Previous research had found that changes in the magnetic field indicated that iron in the outer core was moving faster in the northern hemisphere, mostly under Alaska and Siberia. But new data from the Swarm satellites has revealed these changes are actually caused by a moving flow moving at more than 40 kilometers per year. This is three times faster than typical outer core speeds and hundreds of thousands of times faster than the speed at which the Earth’s tectonic plates move.

The European Space Agency’s Swarm mission features a trio of satellites which simultaneously measure and untangle the different magnetic signals which stem from Earth’s outer and inner core, mantle, crust, oceans, ionosphere and magnetosphere. They have provided the clearest information yet about the magnetic field created in the core.

The study, published today in Nature Geoscience, found the position of the moving flow aligns with a boundary between two different regions in the outer core. The jet is likely to be caused by liquid in the core moving towards this boundary from both sides, which is squeezed out sideways.

Co-author Professor Rainer Hollerbach, from the School of Mathematics at Leeds, said: “Of course, you need a force to move the liquid towards the boundary. This could be provided by buoyancy, or perhaps more likely from changes in the magnetic field within the outer core.”
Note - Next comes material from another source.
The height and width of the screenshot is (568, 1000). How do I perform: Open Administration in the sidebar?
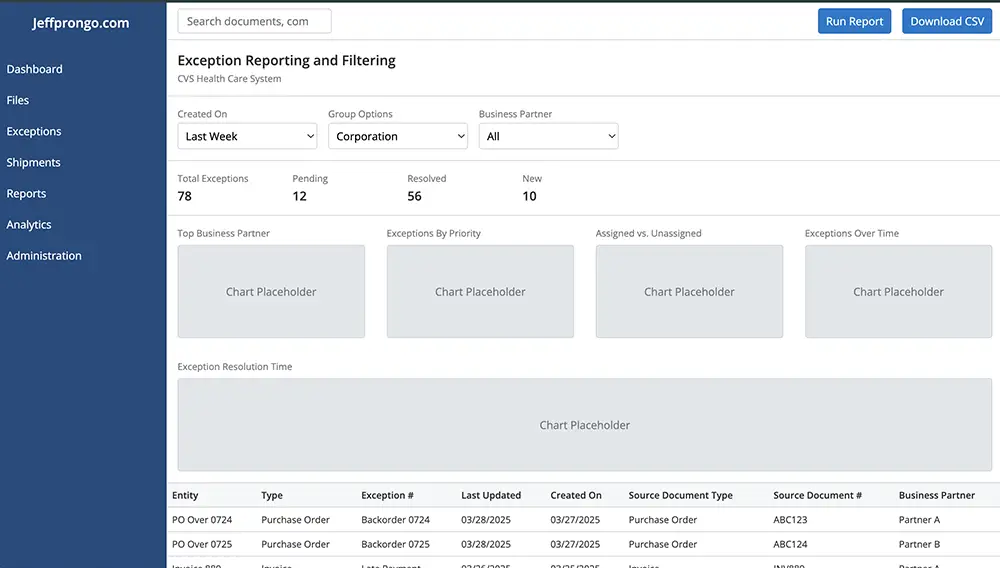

Rune Floberghagen, ESA’s Swarm mission manager, said: “Further surprises are likely. The magnetic field is forever changing, and this could even make the moving flow switch direction.

“This feature is one of the first deep-Earth discoveries made possible by Swarm. With the unprecedented resolution now possible, it’s a very exciting time – we simply don’t know what we’ll discover next about our planet.”

Co-author Dr Chris Finlay, from the Technical University of Denmark said: “We know more about the Sun than the Earth’s core. The discovery of this jet is an exciting step in learning more about our planet’s inner workings.”